On a recent trip to Yukon, I visited Kwaday Dan Kenji (“Long Ago People’s Place”), a First Nations cultural interpretive centre on the old Alaska Highway near the village of Champagne. Harold Johnson and his wife Meta Williams of the northwest Champagne-Aishihik First Nation live on the wooded lot, an ancestral site, where they’re sharing the ancient traditions of their people.
The couple, under the guidance of elders, are building traditional structures that were once used by their ancestors. Among them: a winter house, a salmon trap, a puberty house, a bone cache and a smoke house. Most fascinating for me was the deadfall trap – an indigenous animal trap whose use goes back thousands of years.
There are various deadfall traps used by different cultures. Most often they take the form of a heavy rock, or log, that is tilted on an angle and held up with a branch or stick which acts as a trigger. When an animal comes into contact the baited trigger, the rock – or log – falls, killing the creature.
Indigenous people say a well-built deadfall trap will humanely kill an animal by quickly breaking its neck or vertebrae. Hunting in many aboriginal northwest cultures was, and is still not something taken lightly. Nor was it engaged in for fun, or as a sport. The entire body of the animal was used to help sustain the community – by way of its meat, bones and fur. Nothing was wasted.

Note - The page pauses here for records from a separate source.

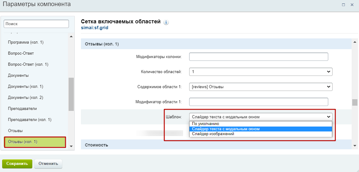Open the Количество областей dropdown

tap(261, 72)

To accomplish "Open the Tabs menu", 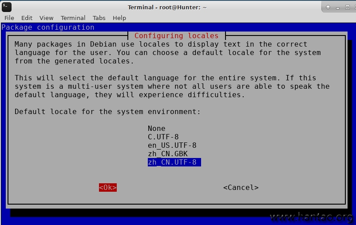I will [x=99, y=18].
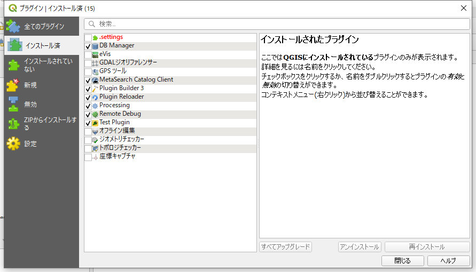The image size is (476, 272).
Task: Click the Plugin Reloader icon
Action: click(x=95, y=97)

Johnson showed us the Champagne-Aishihik take on the deadfall trap, which is a more sophisticated version than most, using several logs to increase the weight of the main tree trunk. When the stick holding up that central log is knocked over by the animal as it tries to enter (or exit) the enclosure with the bait, the trap is sprung and the log comes crashing down with great force. Its simplicity and ingenuity is testament to the advanced nature of this Northwest culture.